It is no longer enough to just support a charity or include organic ingredients to be perceived as ethical. Brands that blend efficacy, desirability, transparency and social conscience resonate with today’s ethically minded consumer.
“The challenge for the big industry players is how to translate their social responsibility programmes in a retail environment. It often remains invisible to the consumer and means they can be viewed with scepticism,” says Ms Coonan.
Brands also need to be proactive if they want to avoid scrutiny, like the scandal around microbeads polluting marine environments that has led to a ban by 2020. Or the current debate on the environmental credentials of wet wipes.

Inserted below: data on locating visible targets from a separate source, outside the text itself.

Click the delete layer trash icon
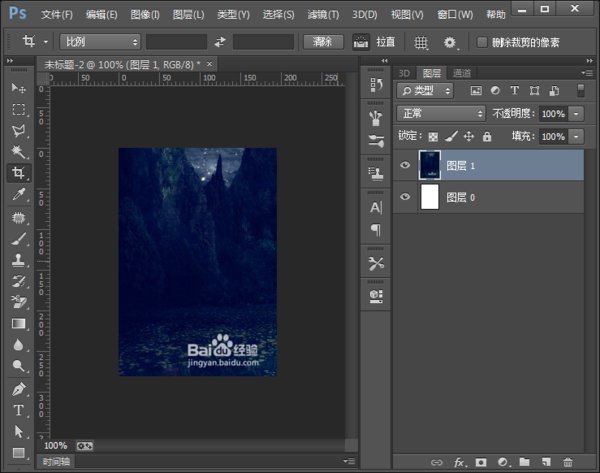(x=568, y=462)
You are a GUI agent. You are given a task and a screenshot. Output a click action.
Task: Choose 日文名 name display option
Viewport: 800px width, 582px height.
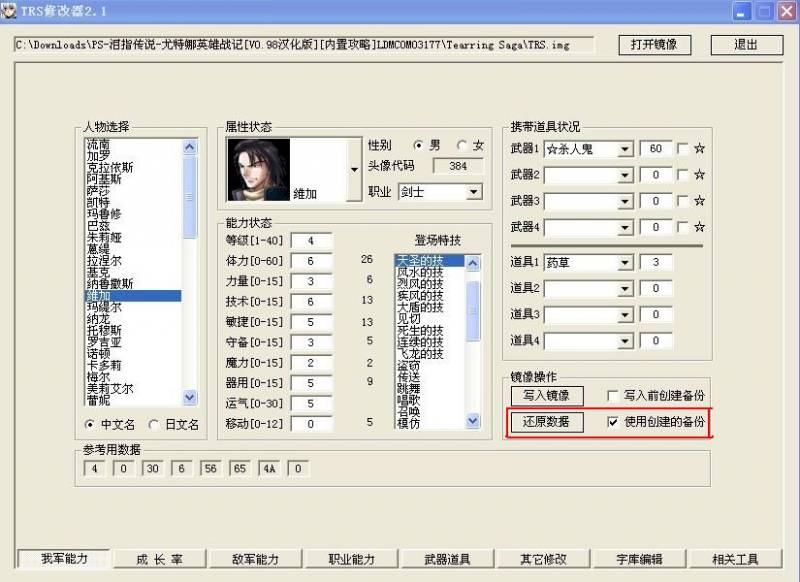click(154, 425)
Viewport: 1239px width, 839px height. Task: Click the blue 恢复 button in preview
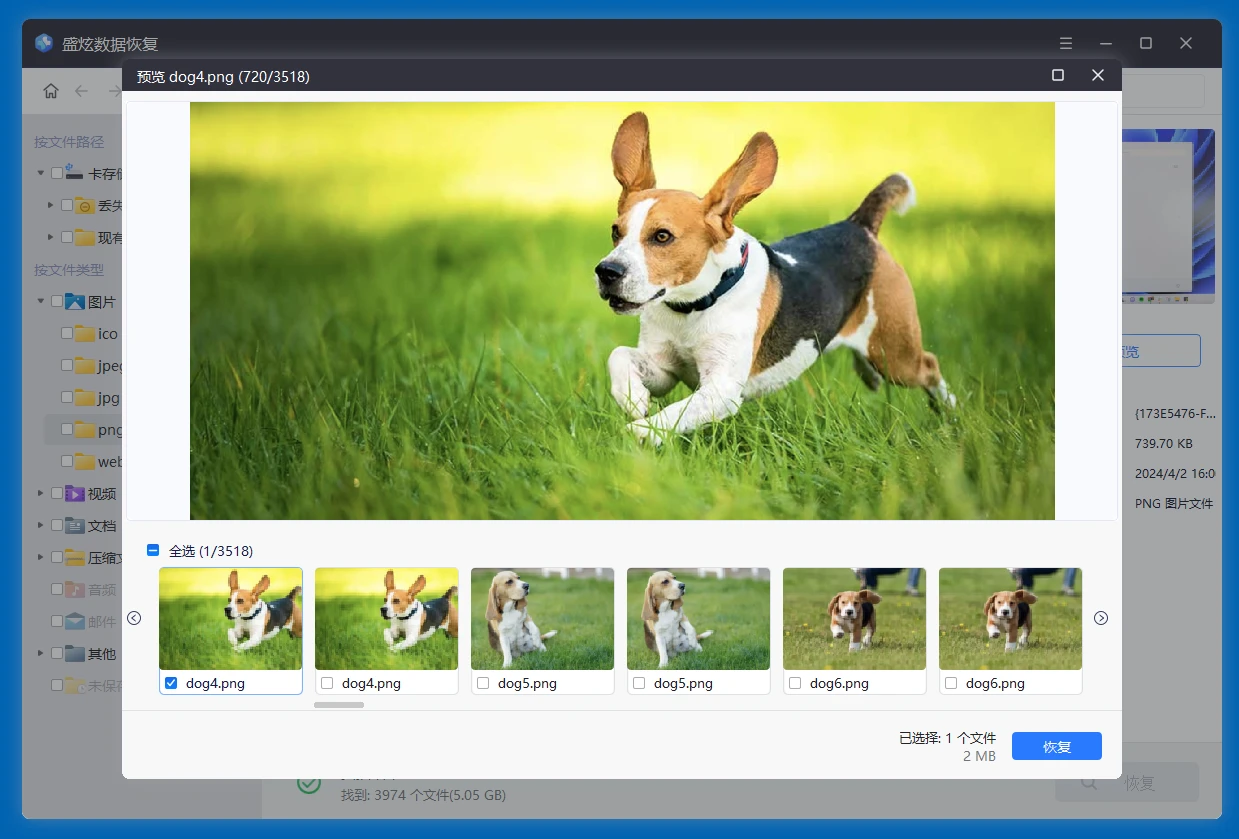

There is currently no legal requirement to divulge a wipes material if it is classed as disposable.
From sustainable sourcing and traceability of ingredients, biodiversity protection, water conservation and reduction of waste to landfill, industry leaders are already working hard in these areas.
Aveda has pioneered the use of post-consumer recycled packaging and bio plastic derived from sugar cane. Parent company Estée Lauder is developing a UK rainwater harvesting system to provide 14 per cent of water demand. L’Oréal’s 2020 Sharing Beauty With All sustainable commitments include responsible sourcing of palm oil. Its production is recognised as a source of deforestation, a main contributor to biodiversity loss and climate change.
In 2016, The Body Shop turned 40 and renewed its ethical commitment – enrich not exploit – with the aim to be the most truly sustainable global business. It is the first cosmetics company to commit to the industrialisation of AirCarbon, a thermoplastic alternative to oil-based plastic, created with methane and carbon dioxide captured from cow dung, which would otherwise be released as a greenhouse gas.
Industry experts agree innovation is key to meet the future demands of consumers and environmental realities, with green chemistry and product afterlife likely topics of debate.
“Standard sustainable packaging options are still slim,” says Ms Kilgore. “And while there are regulations on ‘overpackaging’ in terms of how big your package is versus how much usable product goes in, it would be forward-thinking for the industry to also regulate packaging based on recyclability. I’d like to propose that, just like in footwear, the industry goes light.”
She also points to a need to retrain consumer-thinking. For example, weights currently added to cosmetics imply quality, but they end up in landfill for years.
A paradigm shift is required, with sustainability seen as a creative opportunity, not a limitation, says Amy Christiansen Si-Ahmed, founder of the first socially conscious fragrance brand Sana Jardin. “We need to go above and beyond traditional sustainability models and initiatives limited to a net neutral impact to achieve real, lasting change,” she says.
Consumers and industry both have their part to play.
Update: Animal testing ban
Animal testing has always been a controversial process, polarising opinion between animal welfare activists and scientific researchers, but regulation of its use in cosmetics has been surprisingly cloudy for a number of years. So much so that the Court of Justice of the European Union (CJEU) was recently forced to clarify how the bloc’s “marketing ban” was being interpreted.
While the sale of cosmetics tested on animals within the EU has been banned since 2009, some companies had interpreted the language differently, testing their products and ingredients on animals overseas to satisfy the safety requirements of the European market. On September 21, the CJEU ruled there would be no exceptions to its blanket ban, following a request from the European Federation of Cosmetic Ingredients to clarify their interpretation of the rule.
The ruling was welcomed by many animal welfare organisations, but it only affects situations where animal testing is used to prove the safety of a product for sale within the EU. The complex legislation still means animal testing outside the EU can happen as long as European safety requirements are met by alternative data not stemming from animal testing.
Simply put, companies cannot use results from animal tests to support EU product safety requirements, but are still able to test on animals overseas in order to meet the safety requirements of other countries – a significant, yet partial, victory for animal activists.